Finally, some good news for the energy sector! OPEC got its act together and agreed on production cuts starting in January and the federal government gave its blessing to the twinning of Kinder Morgan's Trans Mountain pipeline to Vancouver.

Oil prices shot up, share prices of Canadian oil and gas companies jumped and Albertans cheered. Even the loonie gained ground.

I don't want to play the role of the Grinch here but perhaps all the celebration was a tad premature. I expect there may be some disappointments in the months ahead.

Let's start with OPEC's agreement to cut production. If it is implemented as proposed, the member countries will scale back output by 1.2 million barrels a day. Non-OPEC countries have committed to add another 600,000 barrels to that total, with Russia assuming half of that. The combined drop of 1.8 million barrels a day may be enough to eliminate the world's current oversupply situation.

According to the U.S. Energy Information Administration, global oil production in 2017 was expected to average 97.43 million barrels per day, prior to the announcement of the deal. World consumption was estimated at 96.92 million barrels, a difference of 510,000 barrels per day.

Simple math says the cuts will turn that production surplus into a shortfall of almost 1.3 million barrels a day, drawing down reserves and pushing prices higher, which is the end goal of the whole exercise. However, that assumes two things. First, that there will be no cheating among the OPEC countries and the other participants. Based on past history, that is probably wishful thinking.

The second, and potentially greater impact on future price moves is U.S. production. Washington has not committed to any cuts and, with Donald Trump as President, it never will. On the contrary, Mr. Trump is a champion of energy self-sufficiency, which means he will probably encourage idle shale oil producers to get back in the game as oil prices move up.

As we saw last summer, it does not take long to get those rigs back into operation if the price is right. According to The Wall Street Journal, more than 100 rigs went back into production when the oil price briefly rose above $50 a barrel at mid-year. Goldman Sachs is now predicting US$60 a barrel next year. That could ramp up U.S. shale production by several hundred thousand barrels a day, almost offsetting the OPEC strategy.

We'll see how it all plays out next year but the net result could be that oil prices may not rise much higher than their current levels. Anyone looking for a return to US$100 a barrel and the boost that would bring to energy stocks is likely to be disappointed.
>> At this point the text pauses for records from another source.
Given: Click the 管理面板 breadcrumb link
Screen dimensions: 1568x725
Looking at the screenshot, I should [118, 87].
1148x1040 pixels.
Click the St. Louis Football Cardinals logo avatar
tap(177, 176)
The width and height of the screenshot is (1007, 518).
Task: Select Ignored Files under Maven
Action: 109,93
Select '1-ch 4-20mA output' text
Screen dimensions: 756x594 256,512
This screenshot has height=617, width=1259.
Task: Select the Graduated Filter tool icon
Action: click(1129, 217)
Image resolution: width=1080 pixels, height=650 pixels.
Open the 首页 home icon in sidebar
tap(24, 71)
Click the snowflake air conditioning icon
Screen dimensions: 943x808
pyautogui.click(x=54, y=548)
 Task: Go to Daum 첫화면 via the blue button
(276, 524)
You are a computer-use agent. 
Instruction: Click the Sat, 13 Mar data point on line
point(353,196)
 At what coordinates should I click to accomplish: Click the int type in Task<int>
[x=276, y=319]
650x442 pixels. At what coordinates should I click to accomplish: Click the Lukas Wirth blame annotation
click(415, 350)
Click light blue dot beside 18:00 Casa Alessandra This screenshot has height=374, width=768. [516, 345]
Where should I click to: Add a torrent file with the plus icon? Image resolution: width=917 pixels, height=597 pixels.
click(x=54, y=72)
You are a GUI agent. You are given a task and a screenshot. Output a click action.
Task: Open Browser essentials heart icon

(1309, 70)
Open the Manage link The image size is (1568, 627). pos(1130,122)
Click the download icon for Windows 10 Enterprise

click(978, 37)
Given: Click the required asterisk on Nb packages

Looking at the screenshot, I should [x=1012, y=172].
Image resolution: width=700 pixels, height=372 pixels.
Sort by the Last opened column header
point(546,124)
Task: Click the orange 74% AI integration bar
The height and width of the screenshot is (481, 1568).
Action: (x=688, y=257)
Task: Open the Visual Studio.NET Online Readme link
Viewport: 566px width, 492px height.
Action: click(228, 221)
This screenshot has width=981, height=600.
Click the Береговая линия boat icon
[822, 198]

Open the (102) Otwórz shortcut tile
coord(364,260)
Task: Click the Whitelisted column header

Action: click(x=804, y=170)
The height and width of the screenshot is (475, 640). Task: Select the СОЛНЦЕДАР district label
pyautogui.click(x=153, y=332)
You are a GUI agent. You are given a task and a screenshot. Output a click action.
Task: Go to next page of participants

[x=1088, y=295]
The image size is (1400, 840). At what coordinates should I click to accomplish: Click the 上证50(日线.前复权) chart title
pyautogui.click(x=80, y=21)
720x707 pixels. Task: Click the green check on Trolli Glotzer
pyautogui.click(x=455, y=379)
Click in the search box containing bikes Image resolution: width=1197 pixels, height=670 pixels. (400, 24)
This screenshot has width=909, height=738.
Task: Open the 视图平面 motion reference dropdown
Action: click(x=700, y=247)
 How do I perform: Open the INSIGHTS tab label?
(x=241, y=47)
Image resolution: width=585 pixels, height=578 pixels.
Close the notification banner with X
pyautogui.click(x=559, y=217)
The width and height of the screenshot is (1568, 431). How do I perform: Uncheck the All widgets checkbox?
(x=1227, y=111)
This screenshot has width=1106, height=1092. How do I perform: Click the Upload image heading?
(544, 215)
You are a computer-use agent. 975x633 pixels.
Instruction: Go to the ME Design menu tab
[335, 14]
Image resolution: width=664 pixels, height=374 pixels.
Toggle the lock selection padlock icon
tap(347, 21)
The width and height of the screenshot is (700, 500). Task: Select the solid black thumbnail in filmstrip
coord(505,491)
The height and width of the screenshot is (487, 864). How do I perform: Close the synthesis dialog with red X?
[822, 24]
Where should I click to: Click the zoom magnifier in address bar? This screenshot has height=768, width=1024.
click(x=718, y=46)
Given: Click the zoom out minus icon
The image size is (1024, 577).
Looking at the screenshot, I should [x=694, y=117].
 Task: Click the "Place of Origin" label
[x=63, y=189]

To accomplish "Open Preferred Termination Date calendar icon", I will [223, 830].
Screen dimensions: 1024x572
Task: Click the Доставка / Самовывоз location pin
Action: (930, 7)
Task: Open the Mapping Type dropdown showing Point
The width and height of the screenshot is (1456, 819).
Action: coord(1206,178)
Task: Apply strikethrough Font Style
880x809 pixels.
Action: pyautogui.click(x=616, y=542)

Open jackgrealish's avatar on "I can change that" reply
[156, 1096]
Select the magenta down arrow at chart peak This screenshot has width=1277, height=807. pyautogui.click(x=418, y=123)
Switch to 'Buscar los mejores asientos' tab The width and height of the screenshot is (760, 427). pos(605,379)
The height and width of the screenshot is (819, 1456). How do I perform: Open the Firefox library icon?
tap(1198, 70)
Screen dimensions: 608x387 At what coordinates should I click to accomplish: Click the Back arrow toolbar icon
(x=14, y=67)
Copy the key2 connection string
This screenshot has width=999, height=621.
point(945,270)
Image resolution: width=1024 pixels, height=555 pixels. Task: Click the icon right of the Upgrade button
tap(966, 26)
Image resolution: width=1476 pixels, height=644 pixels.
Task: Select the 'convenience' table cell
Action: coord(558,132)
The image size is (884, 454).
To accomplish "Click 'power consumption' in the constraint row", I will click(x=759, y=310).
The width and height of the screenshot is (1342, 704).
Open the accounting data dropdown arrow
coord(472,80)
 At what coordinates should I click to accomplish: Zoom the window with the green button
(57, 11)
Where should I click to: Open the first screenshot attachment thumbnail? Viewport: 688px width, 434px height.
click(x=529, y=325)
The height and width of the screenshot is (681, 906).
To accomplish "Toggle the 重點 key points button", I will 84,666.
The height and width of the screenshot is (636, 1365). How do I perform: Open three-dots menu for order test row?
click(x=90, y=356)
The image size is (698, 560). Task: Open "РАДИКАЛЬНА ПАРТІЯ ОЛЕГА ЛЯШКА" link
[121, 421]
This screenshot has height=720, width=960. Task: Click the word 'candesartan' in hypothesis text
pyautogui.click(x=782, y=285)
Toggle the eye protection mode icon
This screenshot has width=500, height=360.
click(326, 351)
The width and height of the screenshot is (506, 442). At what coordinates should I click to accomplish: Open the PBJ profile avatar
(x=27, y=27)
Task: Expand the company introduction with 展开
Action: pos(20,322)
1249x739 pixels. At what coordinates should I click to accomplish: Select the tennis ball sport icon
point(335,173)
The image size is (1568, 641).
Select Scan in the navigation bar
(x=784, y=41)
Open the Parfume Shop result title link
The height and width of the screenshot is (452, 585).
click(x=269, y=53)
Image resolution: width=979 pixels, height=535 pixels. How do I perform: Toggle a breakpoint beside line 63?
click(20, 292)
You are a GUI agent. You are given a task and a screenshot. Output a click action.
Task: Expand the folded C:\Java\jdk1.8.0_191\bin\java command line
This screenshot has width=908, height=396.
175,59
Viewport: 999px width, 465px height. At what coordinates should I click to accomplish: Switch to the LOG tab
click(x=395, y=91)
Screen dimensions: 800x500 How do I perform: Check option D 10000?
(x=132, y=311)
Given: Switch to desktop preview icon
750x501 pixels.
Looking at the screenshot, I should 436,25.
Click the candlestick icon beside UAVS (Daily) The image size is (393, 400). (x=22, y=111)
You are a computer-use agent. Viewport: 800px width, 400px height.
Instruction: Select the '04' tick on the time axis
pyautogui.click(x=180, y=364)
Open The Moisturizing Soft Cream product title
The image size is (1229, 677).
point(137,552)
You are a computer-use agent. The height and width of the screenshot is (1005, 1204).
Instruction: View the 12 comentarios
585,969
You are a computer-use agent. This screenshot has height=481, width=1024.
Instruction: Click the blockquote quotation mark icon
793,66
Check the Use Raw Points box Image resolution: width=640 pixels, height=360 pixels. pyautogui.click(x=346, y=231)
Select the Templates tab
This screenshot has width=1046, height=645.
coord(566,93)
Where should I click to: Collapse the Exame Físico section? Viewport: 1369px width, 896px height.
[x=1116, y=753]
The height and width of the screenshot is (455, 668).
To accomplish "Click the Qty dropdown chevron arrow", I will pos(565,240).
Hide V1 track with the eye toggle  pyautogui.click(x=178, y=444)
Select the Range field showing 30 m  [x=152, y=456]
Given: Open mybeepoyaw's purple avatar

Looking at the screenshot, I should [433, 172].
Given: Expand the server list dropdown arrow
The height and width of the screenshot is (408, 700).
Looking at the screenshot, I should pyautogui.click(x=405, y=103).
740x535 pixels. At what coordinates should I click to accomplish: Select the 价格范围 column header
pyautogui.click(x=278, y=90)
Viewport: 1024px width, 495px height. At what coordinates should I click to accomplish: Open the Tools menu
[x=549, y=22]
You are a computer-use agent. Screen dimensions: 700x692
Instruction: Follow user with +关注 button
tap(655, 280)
Switching to the pipeline decision, Mr. Trudeau's announcement was a gutsy call but implementation is not going to be easy. Kinder Morgan says it wants to start work next year with a view to having the new line operational by 2019. Good luck with that.

Vancouver's mayor adamantly opposes the line and presumably he is speaking for a majority of his city's population. Environmentalists are incensed and some First Nations say it will never happen and plan to resort to the courts.

We could see the project delayed by massive civil disobedience, such as is happening right now in the U.S. at the Standing Rock Sioux Reservation in North Dakota. In what USA Today last week called "the longest-running protest in modern history", thousands of people have camped out in frigid temperatures trying to stop completion of the US$3.8 billion project that would carry crude oil from North Dakota to Illinois. Every attempt at compromise has failed. Finally, over the weekend, the Obama administration caved in and ordered a halt to further construction.

Trans Mountain may become a similar type of flashpoint in Canada, in which case all bets are off on the timing of its completion.

So, yes, the news last week was good for energy producers. But the final chapter on both stories has yet to be written.